[Pixel coordinate grounding data]
- - -

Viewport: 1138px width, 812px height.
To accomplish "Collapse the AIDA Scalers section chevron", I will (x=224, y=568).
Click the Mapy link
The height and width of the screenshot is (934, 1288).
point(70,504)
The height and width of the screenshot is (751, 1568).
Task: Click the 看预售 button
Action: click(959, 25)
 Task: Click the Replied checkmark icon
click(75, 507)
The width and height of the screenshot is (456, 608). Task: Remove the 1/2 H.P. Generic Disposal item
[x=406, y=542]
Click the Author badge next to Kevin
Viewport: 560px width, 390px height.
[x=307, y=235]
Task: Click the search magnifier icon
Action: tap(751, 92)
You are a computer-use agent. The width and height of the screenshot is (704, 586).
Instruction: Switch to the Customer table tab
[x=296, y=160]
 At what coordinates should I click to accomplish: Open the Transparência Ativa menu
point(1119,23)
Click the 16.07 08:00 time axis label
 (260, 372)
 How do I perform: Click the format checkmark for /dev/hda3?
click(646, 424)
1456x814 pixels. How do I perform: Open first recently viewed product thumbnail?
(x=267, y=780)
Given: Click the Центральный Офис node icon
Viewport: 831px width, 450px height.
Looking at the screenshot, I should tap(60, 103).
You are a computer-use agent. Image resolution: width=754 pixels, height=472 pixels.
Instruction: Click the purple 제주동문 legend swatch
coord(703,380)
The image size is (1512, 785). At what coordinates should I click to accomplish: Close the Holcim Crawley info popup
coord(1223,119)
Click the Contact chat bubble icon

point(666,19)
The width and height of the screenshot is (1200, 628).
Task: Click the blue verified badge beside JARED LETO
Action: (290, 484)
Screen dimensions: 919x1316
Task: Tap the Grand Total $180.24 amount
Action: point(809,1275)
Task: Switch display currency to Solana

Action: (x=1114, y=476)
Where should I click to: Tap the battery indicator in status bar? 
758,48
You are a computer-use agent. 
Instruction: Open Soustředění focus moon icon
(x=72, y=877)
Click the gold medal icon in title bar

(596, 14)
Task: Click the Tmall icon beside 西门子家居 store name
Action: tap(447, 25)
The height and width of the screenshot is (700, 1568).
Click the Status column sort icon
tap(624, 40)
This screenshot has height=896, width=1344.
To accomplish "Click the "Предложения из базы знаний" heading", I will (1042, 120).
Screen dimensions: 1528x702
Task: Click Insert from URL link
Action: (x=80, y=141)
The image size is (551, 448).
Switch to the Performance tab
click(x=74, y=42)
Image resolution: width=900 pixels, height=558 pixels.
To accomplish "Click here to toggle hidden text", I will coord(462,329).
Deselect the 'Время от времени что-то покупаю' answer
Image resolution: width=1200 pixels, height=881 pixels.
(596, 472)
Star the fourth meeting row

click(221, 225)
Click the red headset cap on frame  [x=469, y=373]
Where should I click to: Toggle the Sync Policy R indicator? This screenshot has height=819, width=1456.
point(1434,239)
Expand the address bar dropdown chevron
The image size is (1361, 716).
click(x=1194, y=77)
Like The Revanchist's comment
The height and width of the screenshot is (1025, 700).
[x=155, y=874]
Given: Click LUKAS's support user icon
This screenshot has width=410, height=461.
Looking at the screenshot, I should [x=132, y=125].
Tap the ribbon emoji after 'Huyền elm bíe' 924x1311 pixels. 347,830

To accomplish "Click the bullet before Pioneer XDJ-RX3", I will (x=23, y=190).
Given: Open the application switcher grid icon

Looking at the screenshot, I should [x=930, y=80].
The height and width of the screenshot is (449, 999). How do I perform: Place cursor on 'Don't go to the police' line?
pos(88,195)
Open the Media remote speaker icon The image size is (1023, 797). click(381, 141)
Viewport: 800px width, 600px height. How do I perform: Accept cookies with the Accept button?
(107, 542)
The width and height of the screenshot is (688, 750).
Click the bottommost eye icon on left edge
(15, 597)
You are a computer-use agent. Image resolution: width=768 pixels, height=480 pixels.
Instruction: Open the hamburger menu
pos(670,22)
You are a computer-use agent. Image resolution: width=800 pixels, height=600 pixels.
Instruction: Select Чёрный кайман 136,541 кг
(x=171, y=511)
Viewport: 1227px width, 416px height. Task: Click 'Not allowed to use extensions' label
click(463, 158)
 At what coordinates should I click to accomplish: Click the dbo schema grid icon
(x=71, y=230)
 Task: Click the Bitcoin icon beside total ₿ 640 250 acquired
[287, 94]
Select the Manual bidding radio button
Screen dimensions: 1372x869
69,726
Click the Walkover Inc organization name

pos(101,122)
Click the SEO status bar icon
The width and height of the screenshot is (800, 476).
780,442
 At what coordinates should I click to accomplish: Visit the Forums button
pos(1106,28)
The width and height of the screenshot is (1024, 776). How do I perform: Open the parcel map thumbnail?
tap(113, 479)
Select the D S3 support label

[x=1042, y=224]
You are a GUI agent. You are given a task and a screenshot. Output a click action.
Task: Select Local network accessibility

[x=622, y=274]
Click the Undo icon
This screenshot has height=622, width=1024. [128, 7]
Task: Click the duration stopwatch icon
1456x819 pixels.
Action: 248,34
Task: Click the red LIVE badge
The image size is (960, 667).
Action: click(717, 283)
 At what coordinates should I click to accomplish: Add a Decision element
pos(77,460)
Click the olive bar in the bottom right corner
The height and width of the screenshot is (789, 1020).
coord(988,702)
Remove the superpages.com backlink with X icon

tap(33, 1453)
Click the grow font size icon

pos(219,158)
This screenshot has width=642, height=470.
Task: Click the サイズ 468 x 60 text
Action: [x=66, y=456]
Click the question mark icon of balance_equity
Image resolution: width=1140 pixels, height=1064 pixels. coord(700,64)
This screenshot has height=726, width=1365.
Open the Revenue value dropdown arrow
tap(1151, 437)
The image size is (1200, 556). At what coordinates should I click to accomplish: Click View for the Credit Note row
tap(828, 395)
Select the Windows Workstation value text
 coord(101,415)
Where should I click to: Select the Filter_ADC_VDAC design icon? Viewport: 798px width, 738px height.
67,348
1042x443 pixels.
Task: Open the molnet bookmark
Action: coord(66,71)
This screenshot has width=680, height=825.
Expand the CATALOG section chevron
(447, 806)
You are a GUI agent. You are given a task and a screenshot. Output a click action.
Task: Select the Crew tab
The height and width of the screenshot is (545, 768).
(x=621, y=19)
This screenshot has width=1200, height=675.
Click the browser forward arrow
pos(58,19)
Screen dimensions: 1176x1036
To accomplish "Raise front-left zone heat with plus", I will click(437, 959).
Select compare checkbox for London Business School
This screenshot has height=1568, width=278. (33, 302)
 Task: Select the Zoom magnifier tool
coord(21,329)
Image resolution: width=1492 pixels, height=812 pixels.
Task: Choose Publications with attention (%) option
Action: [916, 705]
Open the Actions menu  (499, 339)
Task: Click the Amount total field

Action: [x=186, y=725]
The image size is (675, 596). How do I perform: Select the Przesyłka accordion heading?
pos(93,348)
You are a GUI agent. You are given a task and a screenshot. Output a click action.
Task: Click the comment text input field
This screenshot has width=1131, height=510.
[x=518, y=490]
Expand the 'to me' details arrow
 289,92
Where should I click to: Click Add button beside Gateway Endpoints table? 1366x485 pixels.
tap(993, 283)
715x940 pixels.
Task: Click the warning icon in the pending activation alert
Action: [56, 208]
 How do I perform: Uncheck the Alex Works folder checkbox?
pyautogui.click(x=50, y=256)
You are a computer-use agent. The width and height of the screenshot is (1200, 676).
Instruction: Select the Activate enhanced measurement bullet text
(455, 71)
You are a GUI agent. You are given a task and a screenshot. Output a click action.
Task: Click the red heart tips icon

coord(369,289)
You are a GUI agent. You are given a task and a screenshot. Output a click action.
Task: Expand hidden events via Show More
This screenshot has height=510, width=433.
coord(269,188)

- - -

#### WHAT THE TASK REQUIRES
Output all of the data again, exactly.

#### ANSWER SECTION
Viewport: 1138px width, 812px height.
To accomplish "Collapse the AIDA Scalers section chevron", I will (x=224, y=568).
Click the Mapy link
The height and width of the screenshot is (934, 1288).
point(70,504)
The height and width of the screenshot is (751, 1568).
Task: Click the 看预售 button
Action: click(959, 25)
 Task: Click the Replied checkmark icon
click(75, 507)
The width and height of the screenshot is (456, 608). Task: Remove the 1/2 H.P. Generic Disposal item
[x=406, y=542]
Click the Author badge next to Kevin
Viewport: 560px width, 390px height.
[x=307, y=235]
Task: Click the search magnifier icon
Action: tap(751, 92)
You are a computer-use agent. The width and height of the screenshot is (704, 586).
Instruction: Switch to the Customer table tab
[x=296, y=160]
 At what coordinates should I click to accomplish: Open the Transparência Ativa menu
point(1119,23)
Click the 16.07 08:00 time axis label
 (260, 372)
 How do I perform: Click the format checkmark for /dev/hda3?
click(646, 424)
1456x814 pixels. How do I perform: Open first recently viewed product thumbnail?
(x=267, y=780)
Given: Click the Центральный Офис node icon
Viewport: 831px width, 450px height.
Looking at the screenshot, I should tap(60, 103).
You are a computer-use agent. Image resolution: width=754 pixels, height=472 pixels.
Instruction: Click the purple 제주동문 legend swatch
coord(703,380)
The image size is (1512, 785). At what coordinates should I click to accomplish: Close the Holcim Crawley info popup
coord(1223,119)
Click the Contact chat bubble icon

point(666,19)
The width and height of the screenshot is (1200, 628).
Task: Click the blue verified badge beside JARED LETO
Action: (290, 484)
Screen dimensions: 919x1316
Task: Tap the Grand Total $180.24 amount
Action: point(809,1275)
Task: Switch display currency to Solana

Action: (x=1114, y=476)
Where should I click to: Tap the battery indicator in status bar? 
758,48
You are a computer-use agent. 
Instruction: Open Soustředění focus moon icon
(x=72, y=877)
Click the gold medal icon in title bar

(596, 14)
Task: Click the Tmall icon beside 西门子家居 store name
Action: tap(447, 25)
The height and width of the screenshot is (700, 1568).
Click the Status column sort icon
tap(624, 40)
This screenshot has height=896, width=1344.
To accomplish "Click the "Предложения из базы знаний" heading", I will (1042, 120).
Screen dimensions: 1528x702
Task: Click Insert from URL link
Action: (x=80, y=141)
The image size is (551, 448).
Switch to the Performance tab
click(x=74, y=42)
Image resolution: width=900 pixels, height=558 pixels.
To accomplish "Click here to toggle hidden text", I will coord(462,329).
Deselect the 'Время от времени что-то покупаю' answer
Image resolution: width=1200 pixels, height=881 pixels.
(596, 472)
Star the fourth meeting row

click(221, 225)
Click the red headset cap on frame  [x=469, y=373]
Where should I click to: Toggle the Sync Policy R indicator? This screenshot has height=819, width=1456.
point(1434,239)
Expand the address bar dropdown chevron
The image size is (1361, 716).
click(x=1194, y=77)
Like The Revanchist's comment
The height and width of the screenshot is (1025, 700).
[x=155, y=874]
Given: Click LUKAS's support user icon
This screenshot has width=410, height=461.
Looking at the screenshot, I should [x=132, y=125].
Tap the ribbon emoji after 'Huyền elm bíe' 924x1311 pixels. 347,830

To accomplish "Click the bullet before Pioneer XDJ-RX3", I will (x=23, y=190).
Given: Open the application switcher grid icon

Looking at the screenshot, I should [x=930, y=80].
The height and width of the screenshot is (449, 999). How do I perform: Place cursor on 'Don't go to the police' line?
pos(88,195)
Open the Media remote speaker icon The image size is (1023, 797). click(381, 141)
Viewport: 800px width, 600px height. How do I perform: Accept cookies with the Accept button?
(107, 542)
The width and height of the screenshot is (688, 750).
Click the bottommost eye icon on left edge
(15, 597)
You are a computer-use agent. Image resolution: width=768 pixels, height=480 pixels.
Instruction: Open the hamburger menu
pos(670,22)
You are a computer-use agent. Image resolution: width=800 pixels, height=600 pixels.
Instruction: Select Чёрный кайман 136,541 кг
(x=171, y=511)
Viewport: 1227px width, 416px height. Task: Click 'Not allowed to use extensions' label
click(463, 158)
 At what coordinates should I click to accomplish: Click the dbo schema grid icon
(x=71, y=230)
 Task: Click the Bitcoin icon beside total ₿ 640 250 acquired
[287, 94]
Select the Manual bidding radio button
Screen dimensions: 1372x869
69,726
Click the Walkover Inc organization name

pos(101,122)
Click the SEO status bar icon
The width and height of the screenshot is (800, 476).
780,442
 At what coordinates should I click to accomplish: Visit the Forums button
pos(1106,28)
The width and height of the screenshot is (1024, 776). How do I perform: Open the parcel map thumbnail?
tap(113, 479)
Select the D S3 support label

[x=1042, y=224]
You are a GUI agent. You are given a task and a screenshot. Output a click action.
Task: Select Local network accessibility

[x=622, y=274]
Click the Undo icon
This screenshot has height=622, width=1024. [128, 7]
Task: Click the duration stopwatch icon
1456x819 pixels.
Action: 248,34
Task: Click the red LIVE badge
The image size is (960, 667).
Action: click(717, 283)
 At what coordinates should I click to accomplish: Add a Decision element
pos(77,460)
Click the olive bar in the bottom right corner
The height and width of the screenshot is (789, 1020).
coord(988,702)
Remove the superpages.com backlink with X icon

tap(33, 1453)
Click the grow font size icon

pos(219,158)
This screenshot has width=642, height=470.
Task: Click the サイズ 468 x 60 text
Action: [x=66, y=456]
Click the question mark icon of balance_equity
Image resolution: width=1140 pixels, height=1064 pixels. coord(700,64)
This screenshot has height=726, width=1365.
Open the Revenue value dropdown arrow
tap(1151, 437)
The image size is (1200, 556). At what coordinates should I click to accomplish: Click View for the Credit Note row
tap(828, 395)
Select the Windows Workstation value text
 coord(101,415)
Where should I click to: Select the Filter_ADC_VDAC design icon? Viewport: 798px width, 738px height.
67,348
1042x443 pixels.
Task: Open the molnet bookmark
Action: coord(66,71)
This screenshot has width=680, height=825.
Expand the CATALOG section chevron
(447, 806)
You are a GUI agent. You are given a task and a screenshot. Output a click action.
Task: Select the Crew tab
The height and width of the screenshot is (545, 768).
(x=621, y=19)
This screenshot has width=1200, height=675.
Click the browser forward arrow
pos(58,19)
Screen dimensions: 1176x1036
To accomplish "Raise front-left zone heat with plus", I will click(437, 959).
Select compare checkbox for London Business School
This screenshot has height=1568, width=278. (33, 302)
 Task: Select the Zoom magnifier tool
coord(21,329)
Image resolution: width=1492 pixels, height=812 pixels.
Task: Choose Publications with attention (%) option
Action: [916, 705]
Open the Actions menu  (499, 339)
Task: Click the Amount total field

Action: [x=186, y=725]
The image size is (675, 596). How do I perform: Select the Przesyłka accordion heading?
pos(93,348)
You are a GUI agent. You are given a task and a screenshot. Output a click action.
Task: Click the comment text input field
This screenshot has width=1131, height=510.
[x=518, y=490]
Expand the 'to me' details arrow
 289,92
Where should I click to: Click Add button beside Gateway Endpoints table? 1366x485 pixels.
tap(993, 283)
715x940 pixels.
Task: Click the warning icon in the pending activation alert
Action: [56, 208]
 How do I perform: Uncheck the Alex Works folder checkbox?
pyautogui.click(x=50, y=256)
You are a computer-use agent. The width and height of the screenshot is (1200, 676).
Instruction: Select the Activate enhanced measurement bullet text
(455, 71)
You are a GUI agent. You are given a task and a screenshot. Output a click action.
Task: Click the red heart tips icon

coord(369,289)
You are a GUI agent. You are given a task and a screenshot. Output a click action.
Task: Expand hidden events via Show More
This screenshot has height=510, width=433.
coord(269,188)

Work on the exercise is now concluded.